En Roumanie, les difficultés économiques alimentent le vote d'extrême droite
A 65 ans, face à une inflation toujours galopante en Roumanie, Ana Sandu ne peut plus faire ses courses comme avant: dans ce quartier populaire de Bucarest, elle préfère venir au marché l'après-midi avant la fermeture, quand les prix sont au rabais.
La retraitée, qui a toujours voté pour les sociaux-démocrates, a peu d'espoir que les choses changent à l'issue des législatives prévues dimanche et présidentielles la semaine suivante.
Mais pour la première fois, elle est tentée par l'extrême droite.
L'ex-haut fonctionnaire Calin Georgescu, antivax et admirateur de Vladimir Poutine, est arrivé à la surprise générale en tête du premier tour de la présidentielle le 24 novembre. Un résultat qui a déclenché une onde de choc dans le pays - un des plus pauvres d'Europe - et sur tout le continent.
Avec quelque 400 euros de pension, elle dépend financièrement de son fils, qui travaille à l'étranger comme de nombreux Roumains qui ont émigré en quête de revenus meilleurs.
Les médicaments pour traiter son diabète et la maladie de Parkinson dont est atteint son mari coûtent déjà 300 lei (60 euros). S'y ajoutent au moins 130 euros en factures d'eau et d'électricité.

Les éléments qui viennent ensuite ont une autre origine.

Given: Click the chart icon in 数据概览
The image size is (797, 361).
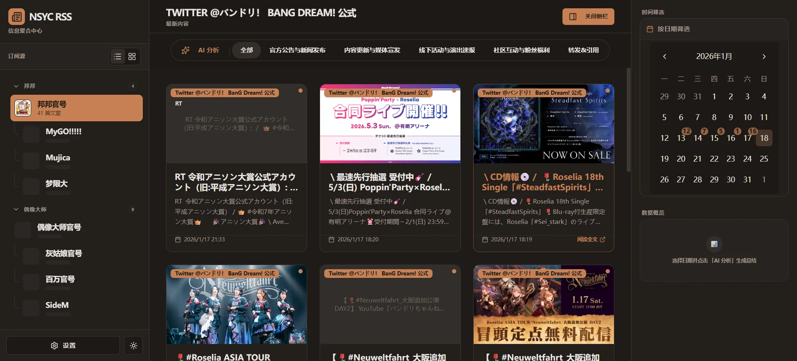Looking at the screenshot, I should [x=714, y=244].
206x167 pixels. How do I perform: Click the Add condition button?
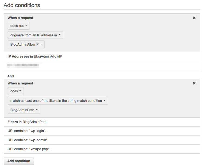pos(19,161)
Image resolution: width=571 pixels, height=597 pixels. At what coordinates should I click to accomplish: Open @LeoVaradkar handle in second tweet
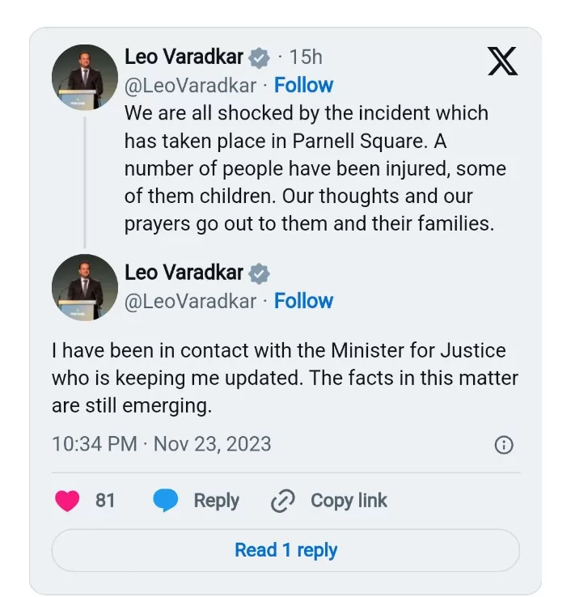[x=190, y=301]
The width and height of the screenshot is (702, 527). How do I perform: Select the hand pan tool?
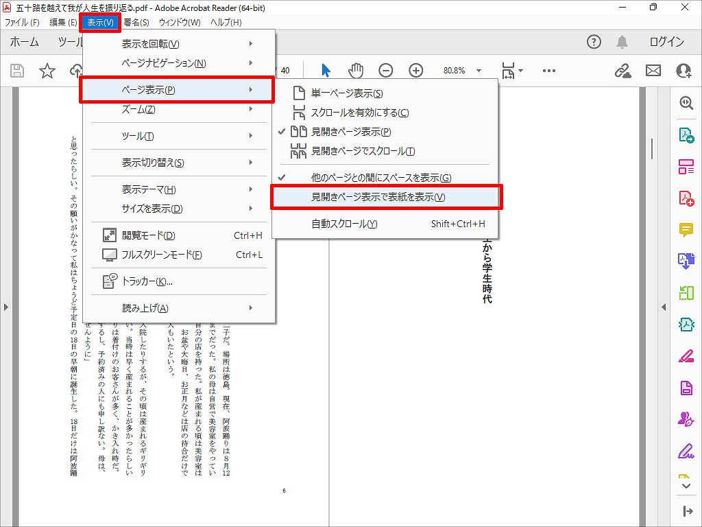pos(356,71)
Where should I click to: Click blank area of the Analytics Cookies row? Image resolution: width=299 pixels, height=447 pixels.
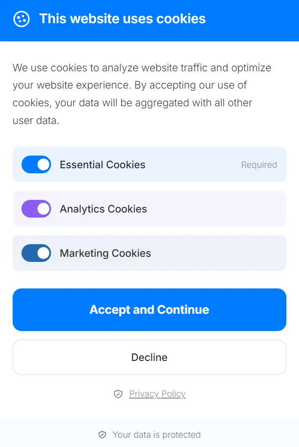pos(219,209)
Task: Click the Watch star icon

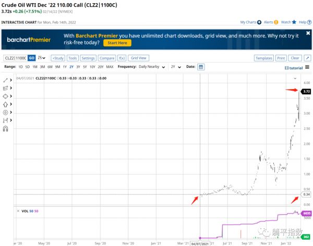Action: click(294, 22)
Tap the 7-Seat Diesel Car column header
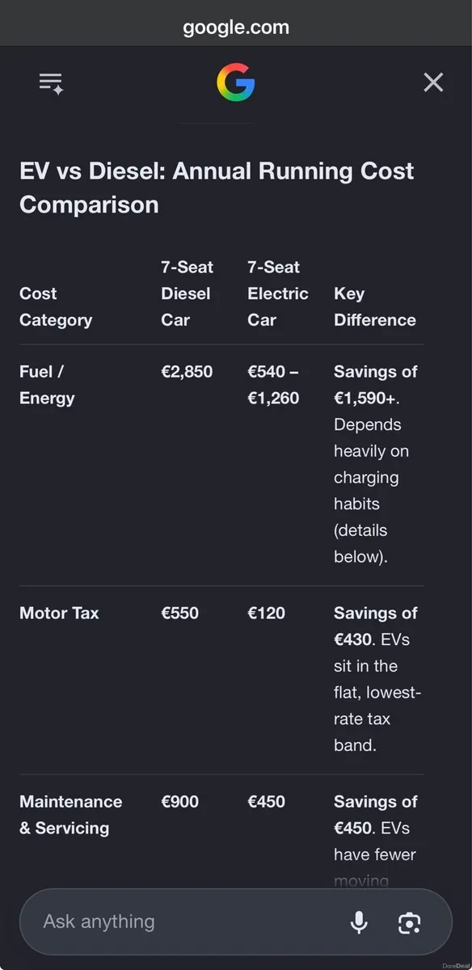Image resolution: width=472 pixels, height=970 pixels. (187, 293)
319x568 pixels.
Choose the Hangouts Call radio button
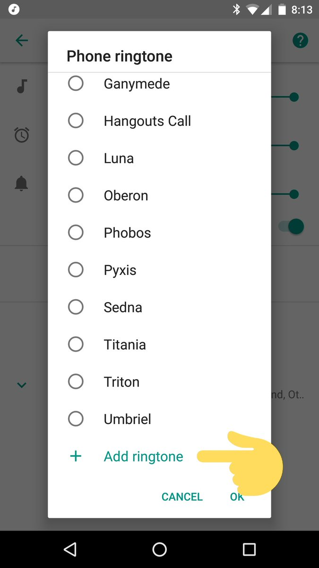point(76,121)
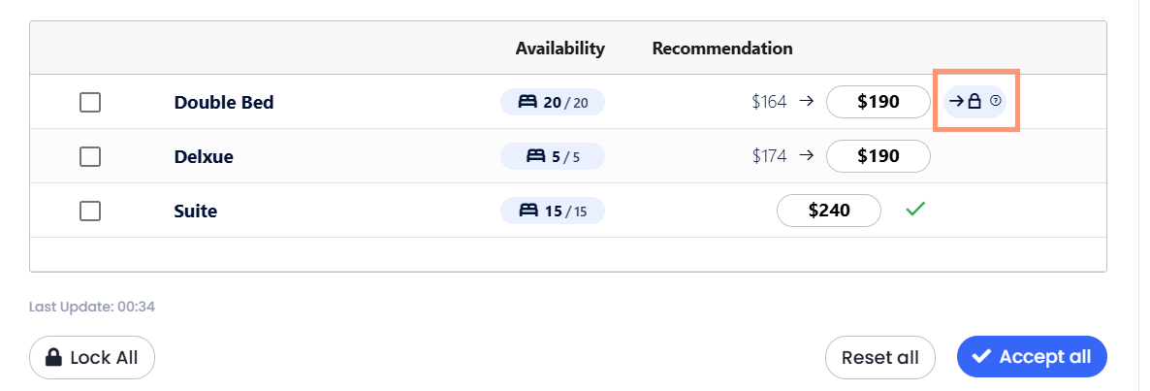Accept all recommended prices
The image size is (1150, 391).
coord(1032,357)
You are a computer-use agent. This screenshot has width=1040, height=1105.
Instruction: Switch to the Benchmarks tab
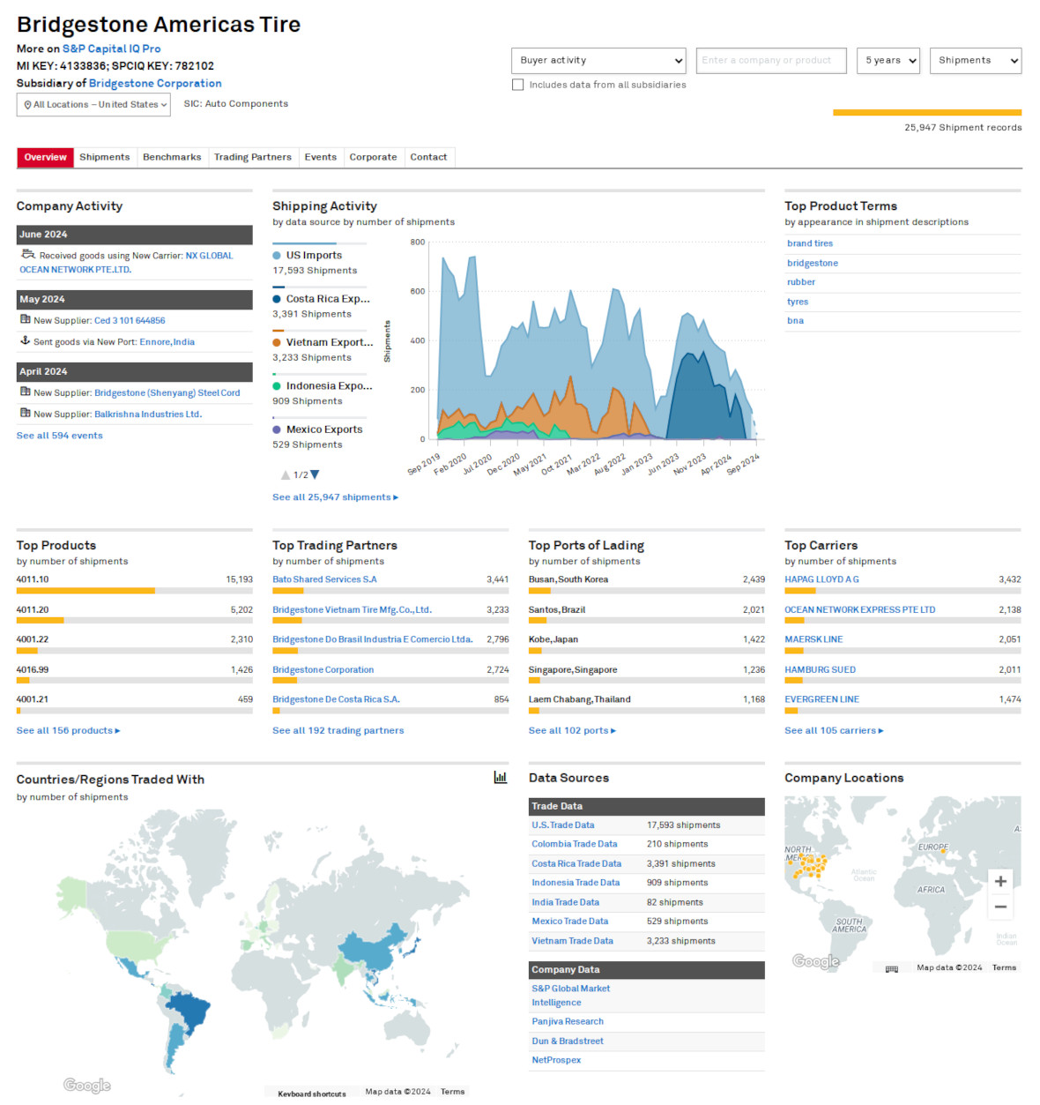click(x=171, y=157)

"Je ne pense même pas à acheter de la viande, je dois me contenter de légumes", lâche-t-elle en achetant un kilo de raisins au prix de 6 lei (1,20 euro), contre 20 le matin. "C'est un bon tarif".
- Vote populiste -
L'inflation a certes ralenti par rapport au pic de près de 14% en 2022, mais elle reste la plus élevée de l'UE avec un taux de 5,5% attendu à 2024 selon les estimations de la Commission européenne.
De quoi alimenter le vote anti-système.
Dimanche, quand les Roumains seront appelés à choisir leur Parlement, les partis de ce bord politique espèrent profiter du vent favorable, comme l'AUR (Alliance pour l'unité des Roumains), dont le candidat George Simion a recueilli près de 14% à la présidentielle.

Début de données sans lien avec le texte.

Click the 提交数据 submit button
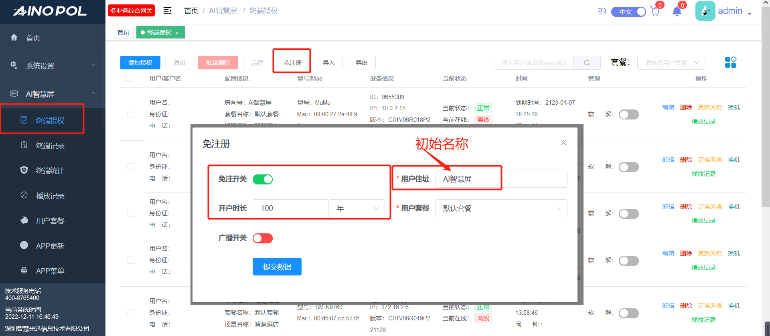The height and width of the screenshot is (336, 770). pyautogui.click(x=277, y=267)
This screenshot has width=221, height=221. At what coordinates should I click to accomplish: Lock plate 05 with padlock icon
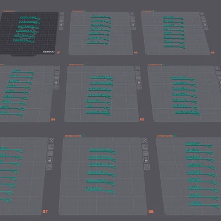(139, 82)
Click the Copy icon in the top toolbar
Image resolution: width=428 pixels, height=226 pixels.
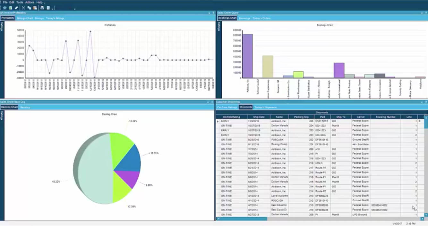[x=29, y=8]
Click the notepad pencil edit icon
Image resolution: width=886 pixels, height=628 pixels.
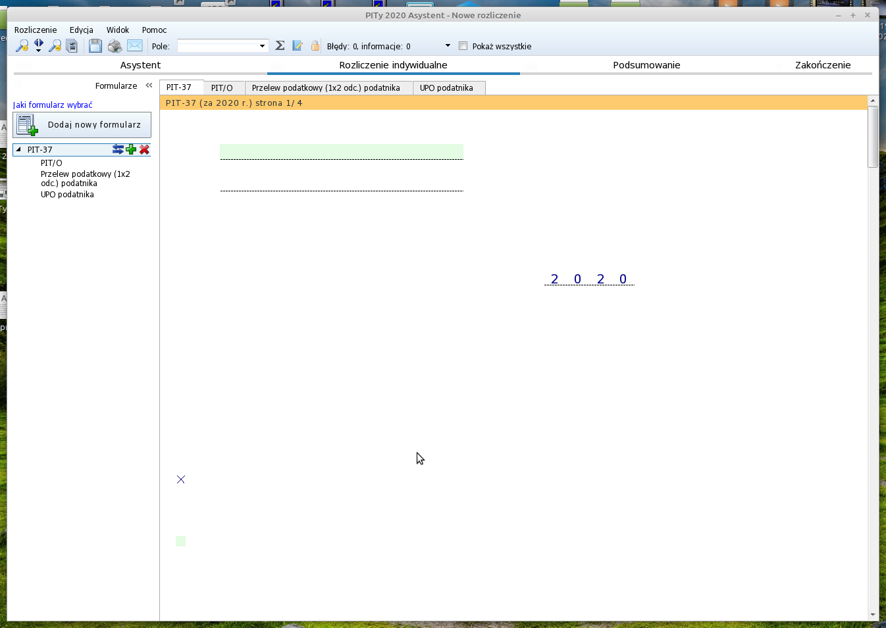point(298,45)
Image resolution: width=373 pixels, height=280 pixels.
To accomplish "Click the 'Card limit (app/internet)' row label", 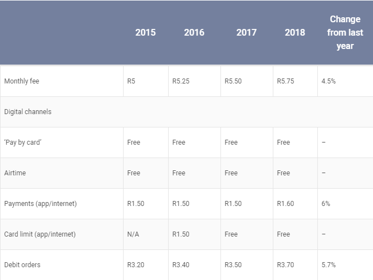I will coord(40,234).
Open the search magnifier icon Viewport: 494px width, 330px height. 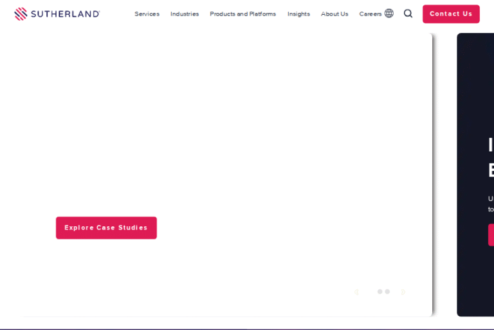click(408, 14)
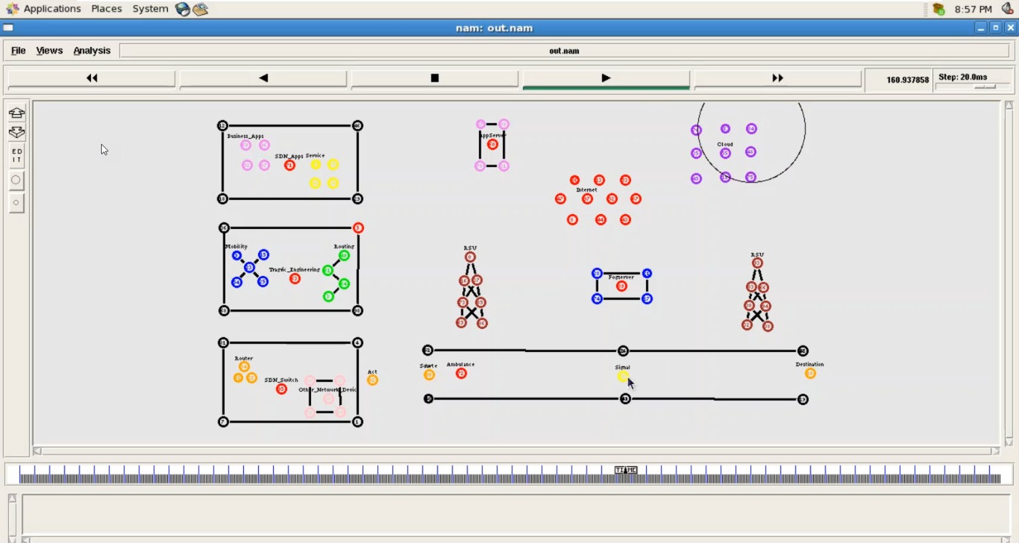Viewport: 1019px width, 543px height.
Task: Start forward playback of the animation
Action: click(x=606, y=78)
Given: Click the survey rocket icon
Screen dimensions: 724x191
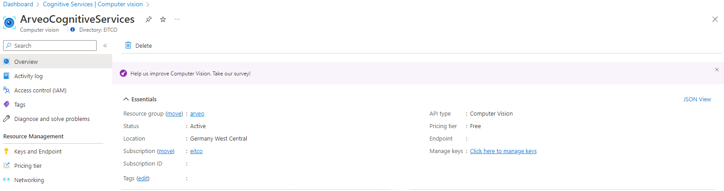Looking at the screenshot, I should 123,74.
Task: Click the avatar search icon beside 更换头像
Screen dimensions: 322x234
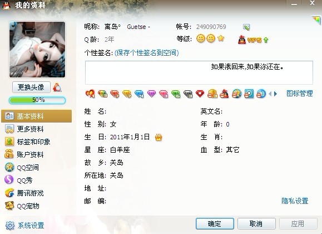Action: coord(57,87)
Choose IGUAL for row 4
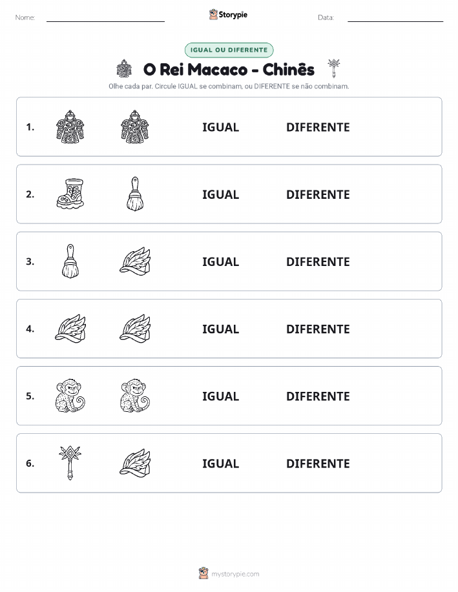The image size is (458, 592). pos(221,329)
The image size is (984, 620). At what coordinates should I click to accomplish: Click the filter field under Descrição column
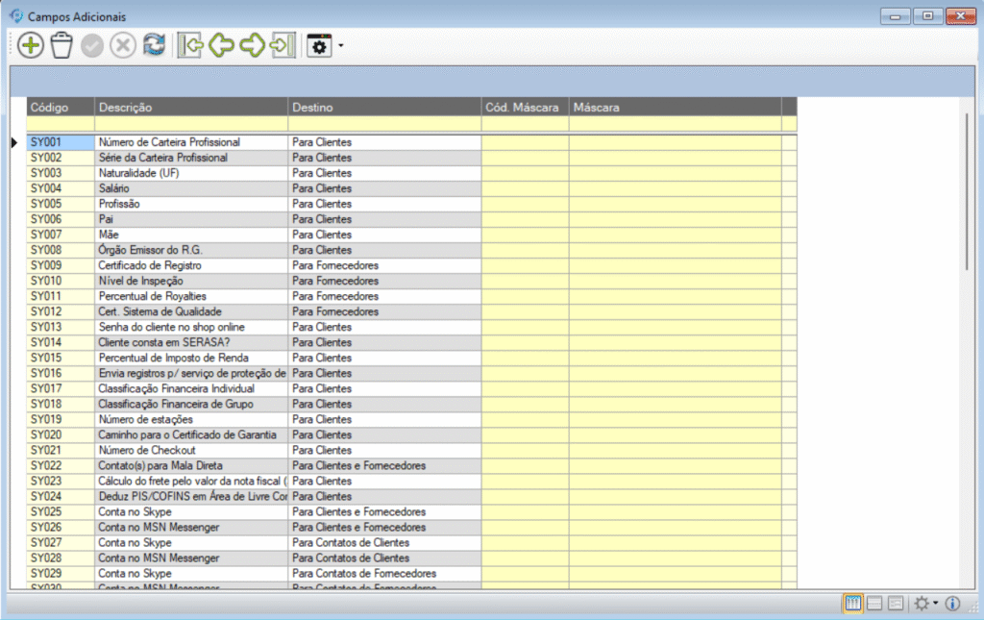[190, 124]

L'extrême droite est créditée de 30% d'intentions de vote aux législatives, du jamais vu dans ce pays jusqu'ici à l'écart des poussées nationalistes qui ont marqué le reste de la région.

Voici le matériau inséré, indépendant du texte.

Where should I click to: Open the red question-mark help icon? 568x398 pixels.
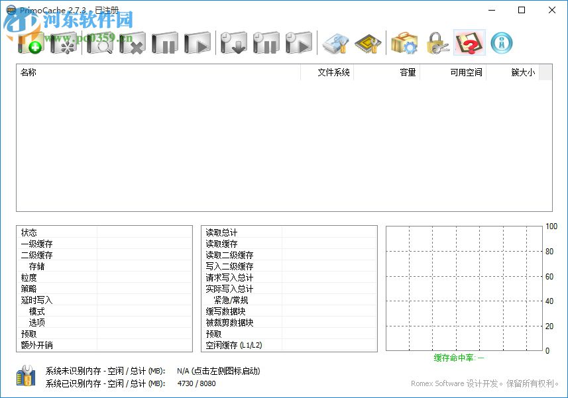(x=469, y=43)
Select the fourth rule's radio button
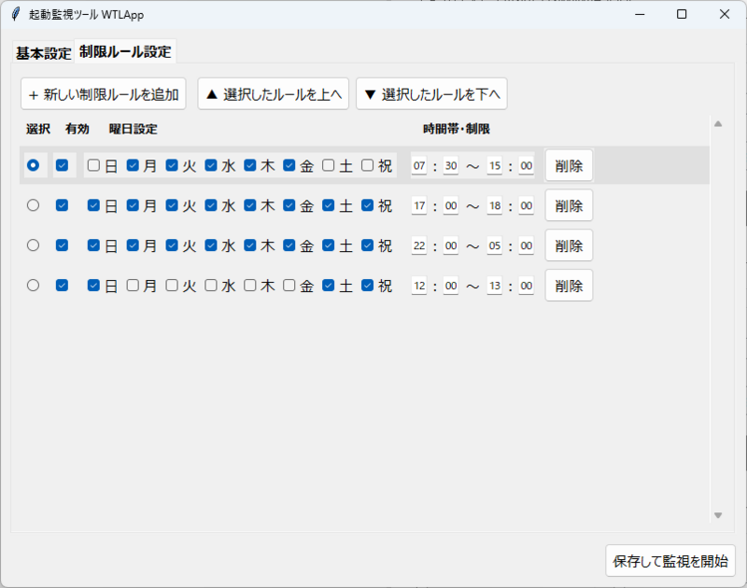The height and width of the screenshot is (588, 747). point(34,286)
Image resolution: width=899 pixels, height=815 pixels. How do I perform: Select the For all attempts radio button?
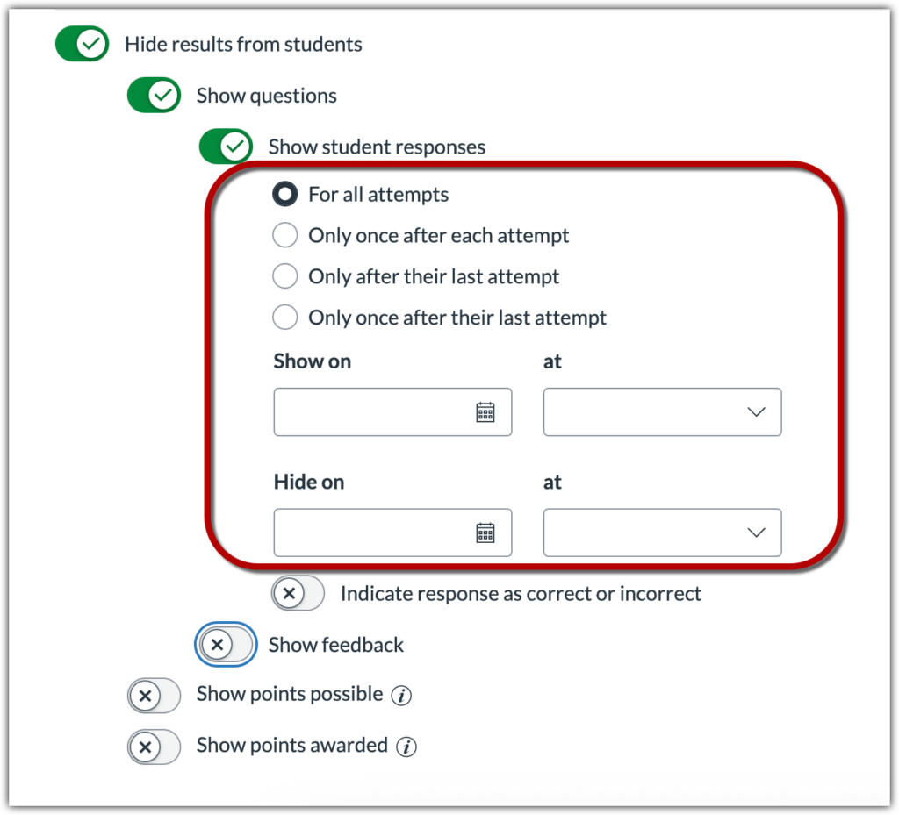(x=284, y=195)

Le second tour de l'élection présidentielle est prévu le 8 décembre - sous réserve d'une décision favorable de la Cour constitutionnelle, qui a demandé un deuxième comptage du scrutin.
"Ces élections sont très importantes pour résoudre un des principaux problèmes économiques de la Roumanie: l'inflation", souligne Cristian Valeriu Paun, professeur de finance internationale à l'université économique de Bucharest.
Selon lui, celle-ci est étroitement liée à la dette, qui avoisine les 55% du produit intérieur brut (PIB) et se dégrade.
Parmi les solutions, il cite le combat contre l'évasion fiscale, l'accélération des réformes, la libéralisation du marché et la privatisation d'entreprises publiques dans un pays miné par la bureaucratie.
"Malheureusement, ces remèdes logiques demandent plus de temps que la Roumanie en a, et un gouvernement et un Parlement déterminés à les mettre en place", explique-t-il à l'AFP.
- "Espérer que ça ira mieux" -
Radu Burnete, directeur exécutif de la fédération patronale Concordia des sociétés privées, juge "qu'aucun candidat n'a ouvertement parlé de cet éléphant dans la pièce" qu'est le déficit.
Pour lui, le succès de l'extrême droite n'est pas seulement déterminé par les difficultés économiques: s'y ajoutent notamment la mauvaise qualité du service public et la piètre gestion des entreprises publiques.
"Face à la frustration, les candidats traditionnels n'ont pas réussi à convaincre et un nouveau visage est devenu attractif pour une grande partie de la population, malgré l'absence totale de bon sens économique dans son programme", estime-t-il.
Si le gouvernement actuel a renforcé la position de la Roumanie au sein de l'UE et de l'Otan, le pays doit aussi mieux s'occuper de son économie, soutient M. Burnete, évoquant un "besoin urgent de réformes".
Pour Adrian Dragnea, père d'un fils de trois ans, la situation n'est pas mauvaise - mais pourrait être meilleure.
"Nous n'avons pas de mal à survivre mais la vie n'est pas ce que nous aimerions", dit cet électeur de 39 ans qui travaille dans les services financiers, s'attendant à ce que "les difficultés durent".
"Les gens veulent que tout s'améliore du jour au lendemain", poursuit-il. "Tu ne peux pas faire grand-chose de plus que d'aller voter et espérer que ça ira mieux".